Поднимаюсь на лифте. Звоню. Дверь отворяется и снова залп: «С теткой моей ваш отец учился. С теткой!» – «Входите!»
Только я вошел, и остановился: слева была открыта дверь в домашний кабинет Наркома, в кабинете, как положено, письменный стол, а на столе… Что могло лежать на столе человека, возглавлявшего строительство нашей социалистической культуры? Какие бумаги и книги должны бы громоздиться в рабочей комнате энциклопедиста-коммуниста? А я увидел Улова, Семичова Николая Романыча, Пилота с Родзевичем, и еще немало лиц и фигур, знакомых мне не по литературе, а по ипподрому. Стол был завален беговыми программами.

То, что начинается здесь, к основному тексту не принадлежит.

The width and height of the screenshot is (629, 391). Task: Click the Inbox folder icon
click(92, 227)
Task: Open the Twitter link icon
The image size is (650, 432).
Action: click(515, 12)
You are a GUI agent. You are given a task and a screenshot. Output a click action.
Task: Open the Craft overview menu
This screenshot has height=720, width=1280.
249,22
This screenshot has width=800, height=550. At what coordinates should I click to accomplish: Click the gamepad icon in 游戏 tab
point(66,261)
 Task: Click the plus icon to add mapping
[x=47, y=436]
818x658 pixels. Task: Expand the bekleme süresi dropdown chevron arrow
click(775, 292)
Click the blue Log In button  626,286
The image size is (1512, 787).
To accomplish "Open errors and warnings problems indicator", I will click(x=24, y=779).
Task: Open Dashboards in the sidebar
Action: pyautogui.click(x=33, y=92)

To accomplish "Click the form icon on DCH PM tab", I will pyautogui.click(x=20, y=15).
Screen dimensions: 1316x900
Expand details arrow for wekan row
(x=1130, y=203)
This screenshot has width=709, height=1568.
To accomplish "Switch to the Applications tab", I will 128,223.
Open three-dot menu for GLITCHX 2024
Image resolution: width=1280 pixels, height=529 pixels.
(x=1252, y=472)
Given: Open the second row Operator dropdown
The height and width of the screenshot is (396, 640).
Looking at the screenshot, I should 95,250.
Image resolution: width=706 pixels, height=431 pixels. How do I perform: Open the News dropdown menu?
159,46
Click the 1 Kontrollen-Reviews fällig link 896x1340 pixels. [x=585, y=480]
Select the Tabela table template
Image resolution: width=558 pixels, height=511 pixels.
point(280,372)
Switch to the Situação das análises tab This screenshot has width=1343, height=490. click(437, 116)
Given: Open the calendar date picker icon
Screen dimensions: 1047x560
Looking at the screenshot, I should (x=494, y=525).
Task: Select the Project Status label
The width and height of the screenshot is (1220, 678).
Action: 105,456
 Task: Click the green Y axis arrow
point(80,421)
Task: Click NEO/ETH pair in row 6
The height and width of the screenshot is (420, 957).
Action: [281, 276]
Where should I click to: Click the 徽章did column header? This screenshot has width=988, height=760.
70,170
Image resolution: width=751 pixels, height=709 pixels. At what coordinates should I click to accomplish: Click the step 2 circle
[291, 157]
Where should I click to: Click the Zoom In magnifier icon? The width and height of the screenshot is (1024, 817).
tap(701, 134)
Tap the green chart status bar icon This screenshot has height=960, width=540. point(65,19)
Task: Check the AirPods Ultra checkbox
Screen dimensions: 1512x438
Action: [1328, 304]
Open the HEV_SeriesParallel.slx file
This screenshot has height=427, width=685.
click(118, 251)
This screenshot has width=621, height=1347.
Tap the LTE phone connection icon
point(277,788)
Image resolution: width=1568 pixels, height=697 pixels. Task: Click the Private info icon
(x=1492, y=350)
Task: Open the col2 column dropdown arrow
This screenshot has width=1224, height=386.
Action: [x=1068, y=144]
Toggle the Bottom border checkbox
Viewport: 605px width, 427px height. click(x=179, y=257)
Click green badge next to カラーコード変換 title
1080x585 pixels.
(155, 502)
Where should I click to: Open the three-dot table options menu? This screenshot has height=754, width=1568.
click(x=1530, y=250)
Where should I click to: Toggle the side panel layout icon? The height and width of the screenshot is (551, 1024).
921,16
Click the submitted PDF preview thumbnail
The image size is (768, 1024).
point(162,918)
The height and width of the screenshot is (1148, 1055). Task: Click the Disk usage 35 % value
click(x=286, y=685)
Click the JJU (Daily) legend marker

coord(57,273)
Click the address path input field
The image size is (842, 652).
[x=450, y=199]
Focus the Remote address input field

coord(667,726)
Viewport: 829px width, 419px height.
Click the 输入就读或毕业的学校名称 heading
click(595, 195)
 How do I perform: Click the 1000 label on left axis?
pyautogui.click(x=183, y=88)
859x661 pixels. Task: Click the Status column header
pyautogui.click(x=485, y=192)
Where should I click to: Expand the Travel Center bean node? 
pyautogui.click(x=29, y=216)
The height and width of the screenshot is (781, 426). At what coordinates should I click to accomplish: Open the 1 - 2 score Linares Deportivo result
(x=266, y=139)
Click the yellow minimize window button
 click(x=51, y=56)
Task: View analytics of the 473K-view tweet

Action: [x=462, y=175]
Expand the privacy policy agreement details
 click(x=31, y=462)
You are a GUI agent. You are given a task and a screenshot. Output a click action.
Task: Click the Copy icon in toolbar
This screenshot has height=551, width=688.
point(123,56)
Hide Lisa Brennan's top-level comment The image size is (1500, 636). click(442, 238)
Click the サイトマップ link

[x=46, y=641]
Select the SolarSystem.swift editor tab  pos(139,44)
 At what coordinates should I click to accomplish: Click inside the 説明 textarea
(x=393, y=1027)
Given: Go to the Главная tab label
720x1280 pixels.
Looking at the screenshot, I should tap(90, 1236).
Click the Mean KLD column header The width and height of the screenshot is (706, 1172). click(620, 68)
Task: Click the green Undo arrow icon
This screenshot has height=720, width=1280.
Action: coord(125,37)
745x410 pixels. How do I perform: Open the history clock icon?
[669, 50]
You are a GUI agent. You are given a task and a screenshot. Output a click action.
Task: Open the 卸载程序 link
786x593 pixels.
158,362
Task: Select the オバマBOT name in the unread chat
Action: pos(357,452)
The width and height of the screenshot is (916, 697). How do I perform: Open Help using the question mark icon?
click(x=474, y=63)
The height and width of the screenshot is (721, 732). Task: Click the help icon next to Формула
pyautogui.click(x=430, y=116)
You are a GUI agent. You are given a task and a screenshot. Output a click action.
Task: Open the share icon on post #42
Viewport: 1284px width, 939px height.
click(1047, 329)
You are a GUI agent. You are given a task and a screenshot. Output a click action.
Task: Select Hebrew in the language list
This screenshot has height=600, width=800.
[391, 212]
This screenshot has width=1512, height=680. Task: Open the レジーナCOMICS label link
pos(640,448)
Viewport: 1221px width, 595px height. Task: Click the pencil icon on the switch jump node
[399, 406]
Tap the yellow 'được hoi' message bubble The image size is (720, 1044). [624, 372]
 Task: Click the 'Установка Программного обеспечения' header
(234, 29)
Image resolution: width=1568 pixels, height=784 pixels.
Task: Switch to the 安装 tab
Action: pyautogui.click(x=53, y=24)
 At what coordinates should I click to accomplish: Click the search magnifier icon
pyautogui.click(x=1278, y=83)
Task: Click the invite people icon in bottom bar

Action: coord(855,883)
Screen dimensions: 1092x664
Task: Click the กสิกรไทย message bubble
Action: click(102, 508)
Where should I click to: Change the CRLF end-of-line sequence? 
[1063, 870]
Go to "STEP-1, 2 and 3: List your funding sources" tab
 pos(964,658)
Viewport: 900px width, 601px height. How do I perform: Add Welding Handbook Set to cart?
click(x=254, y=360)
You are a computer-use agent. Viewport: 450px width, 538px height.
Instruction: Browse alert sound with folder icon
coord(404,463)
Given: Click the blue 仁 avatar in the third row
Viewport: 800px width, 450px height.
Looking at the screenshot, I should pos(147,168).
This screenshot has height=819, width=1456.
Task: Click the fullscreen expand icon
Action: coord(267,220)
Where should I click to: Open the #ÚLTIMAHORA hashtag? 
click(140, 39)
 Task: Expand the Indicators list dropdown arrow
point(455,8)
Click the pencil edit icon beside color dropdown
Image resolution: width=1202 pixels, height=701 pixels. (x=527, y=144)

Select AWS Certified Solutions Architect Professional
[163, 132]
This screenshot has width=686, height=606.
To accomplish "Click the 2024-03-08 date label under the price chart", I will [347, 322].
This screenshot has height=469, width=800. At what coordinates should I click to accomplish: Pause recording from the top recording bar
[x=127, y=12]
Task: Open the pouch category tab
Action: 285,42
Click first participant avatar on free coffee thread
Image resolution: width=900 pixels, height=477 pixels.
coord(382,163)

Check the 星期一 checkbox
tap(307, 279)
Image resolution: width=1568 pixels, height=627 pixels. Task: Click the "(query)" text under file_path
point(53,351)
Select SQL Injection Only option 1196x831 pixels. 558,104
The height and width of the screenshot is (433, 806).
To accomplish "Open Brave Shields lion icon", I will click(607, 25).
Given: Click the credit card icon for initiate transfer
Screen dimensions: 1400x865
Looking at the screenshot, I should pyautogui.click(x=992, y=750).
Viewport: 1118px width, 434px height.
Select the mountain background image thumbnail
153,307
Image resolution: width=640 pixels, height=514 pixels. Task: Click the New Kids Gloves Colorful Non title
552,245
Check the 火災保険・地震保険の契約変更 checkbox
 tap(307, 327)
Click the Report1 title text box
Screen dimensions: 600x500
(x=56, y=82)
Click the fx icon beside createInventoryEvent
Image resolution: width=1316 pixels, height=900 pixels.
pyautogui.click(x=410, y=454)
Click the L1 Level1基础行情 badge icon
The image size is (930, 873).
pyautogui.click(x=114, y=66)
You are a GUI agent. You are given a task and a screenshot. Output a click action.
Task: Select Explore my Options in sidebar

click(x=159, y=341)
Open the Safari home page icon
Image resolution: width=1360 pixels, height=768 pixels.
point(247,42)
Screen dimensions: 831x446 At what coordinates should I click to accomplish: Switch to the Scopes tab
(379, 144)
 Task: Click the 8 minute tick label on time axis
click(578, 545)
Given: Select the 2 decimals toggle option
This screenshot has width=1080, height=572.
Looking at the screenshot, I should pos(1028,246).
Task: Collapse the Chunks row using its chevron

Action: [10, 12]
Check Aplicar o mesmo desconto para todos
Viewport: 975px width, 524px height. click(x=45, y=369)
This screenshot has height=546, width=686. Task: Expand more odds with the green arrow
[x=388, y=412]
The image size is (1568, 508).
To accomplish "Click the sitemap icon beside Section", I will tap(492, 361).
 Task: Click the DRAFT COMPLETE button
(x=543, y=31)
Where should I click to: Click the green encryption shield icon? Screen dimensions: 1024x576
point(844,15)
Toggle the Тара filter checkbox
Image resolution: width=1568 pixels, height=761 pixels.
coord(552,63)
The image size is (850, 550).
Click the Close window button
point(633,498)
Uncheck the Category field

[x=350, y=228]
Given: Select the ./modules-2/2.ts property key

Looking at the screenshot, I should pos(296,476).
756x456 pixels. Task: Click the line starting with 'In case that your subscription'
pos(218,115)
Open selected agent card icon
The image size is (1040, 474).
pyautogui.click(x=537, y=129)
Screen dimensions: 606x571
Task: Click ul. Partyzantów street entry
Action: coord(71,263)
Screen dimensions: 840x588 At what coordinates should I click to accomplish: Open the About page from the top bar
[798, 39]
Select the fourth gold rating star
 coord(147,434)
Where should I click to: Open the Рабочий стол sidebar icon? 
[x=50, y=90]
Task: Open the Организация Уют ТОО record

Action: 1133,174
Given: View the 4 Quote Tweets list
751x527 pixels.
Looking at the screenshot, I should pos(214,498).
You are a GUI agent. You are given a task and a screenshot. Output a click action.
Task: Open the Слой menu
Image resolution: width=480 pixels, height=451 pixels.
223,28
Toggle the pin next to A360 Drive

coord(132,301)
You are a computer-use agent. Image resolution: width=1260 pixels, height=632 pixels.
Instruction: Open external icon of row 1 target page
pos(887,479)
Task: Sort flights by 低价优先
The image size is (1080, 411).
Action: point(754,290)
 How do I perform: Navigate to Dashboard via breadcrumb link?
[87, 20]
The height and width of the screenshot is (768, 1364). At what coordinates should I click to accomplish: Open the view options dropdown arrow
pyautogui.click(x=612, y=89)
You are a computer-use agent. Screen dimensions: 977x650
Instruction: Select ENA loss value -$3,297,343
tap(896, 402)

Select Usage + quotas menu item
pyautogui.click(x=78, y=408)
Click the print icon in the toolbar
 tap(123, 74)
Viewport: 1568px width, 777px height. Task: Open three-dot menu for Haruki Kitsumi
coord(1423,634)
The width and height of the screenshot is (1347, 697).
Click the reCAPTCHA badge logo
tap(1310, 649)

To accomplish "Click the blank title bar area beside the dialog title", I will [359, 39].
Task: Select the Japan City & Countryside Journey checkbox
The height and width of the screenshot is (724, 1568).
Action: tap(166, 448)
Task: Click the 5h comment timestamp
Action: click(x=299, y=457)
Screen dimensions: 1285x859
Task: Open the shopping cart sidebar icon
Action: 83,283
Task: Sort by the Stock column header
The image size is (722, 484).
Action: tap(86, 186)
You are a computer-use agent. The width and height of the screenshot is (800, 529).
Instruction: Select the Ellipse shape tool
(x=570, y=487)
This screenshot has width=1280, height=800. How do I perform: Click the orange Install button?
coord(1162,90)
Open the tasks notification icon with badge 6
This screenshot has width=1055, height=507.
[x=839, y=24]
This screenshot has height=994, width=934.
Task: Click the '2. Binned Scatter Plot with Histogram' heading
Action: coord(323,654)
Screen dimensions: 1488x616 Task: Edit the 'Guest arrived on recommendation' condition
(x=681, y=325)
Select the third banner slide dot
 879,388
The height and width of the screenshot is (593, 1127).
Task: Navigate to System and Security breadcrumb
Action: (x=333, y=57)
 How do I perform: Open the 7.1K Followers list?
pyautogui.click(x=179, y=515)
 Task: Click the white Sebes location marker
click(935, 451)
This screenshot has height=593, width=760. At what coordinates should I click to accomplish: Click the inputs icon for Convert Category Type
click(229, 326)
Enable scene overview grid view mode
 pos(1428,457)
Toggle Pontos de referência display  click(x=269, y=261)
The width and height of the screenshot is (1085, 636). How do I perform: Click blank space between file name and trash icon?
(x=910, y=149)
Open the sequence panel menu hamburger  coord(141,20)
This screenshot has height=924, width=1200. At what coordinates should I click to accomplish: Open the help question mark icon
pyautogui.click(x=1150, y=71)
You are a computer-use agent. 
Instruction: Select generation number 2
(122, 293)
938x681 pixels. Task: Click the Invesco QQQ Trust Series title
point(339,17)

«Что же вы остановились?», – спросила еще не остывшая хозяйка.
«Это, – отвечаю, – Улов… А с ним Николай Романыч».
«Какой еще Николай Романыч?», – говорит она, полагая, что от невежды, состарившего ее лет на двадцать, всего можно ожидать.
Стал я объяснять, кто такой Николай Романыч и что значит Улов, и Пилот – рекордист, и Гильдеец – родоначальник, едет Стасенко…
«Раз уж вы знаете, кто это такие, можете этот хлам взять», – говорит хозяйка тоном помягче.
Винить ли мне себя, что этому предложению я не последовал? Внял я голосу опыта, а опыт учит: две шкуры драть нельзя. Позарился бы я на программы, а потом еще и лекции стал просить? И провалилась бы окончательно моя миссия! Напротив, я постарался убедить Ирину Анатольевну, что этому «хламу» цены нет, что она должна «хлам» хранить как сокровище, тем более что программы воскресные, к тому же по большим призовым дням (это сразу было видно) – сколько в них бесценных сведений! Так это сокровище там и осталось. Зато лекции я получил, хотя репутации отпрыска интеллигентной семьи восстановить у своего начальства уже не смог.
Программ не получил – потеря, но у каждого из нас обстоятельства случайные и предметы, казалось бы, незначительные прокладывают дорогу к большим проблемам, позволяя судить о них, как говорил Пушкин, «домашним образом». О чем говорил заваленный беговыми программами стол Наркома? Стол запечатлелся у меня в памяти, и словно сквозь сетку, как через транспарант, видится мне фоном за этими программами наша история: новым барам хотелось пожить как в старое время, пусть только по выходным дням. А прочие – что, оставались незаинтересованными наблюдателями их горячих увлечений?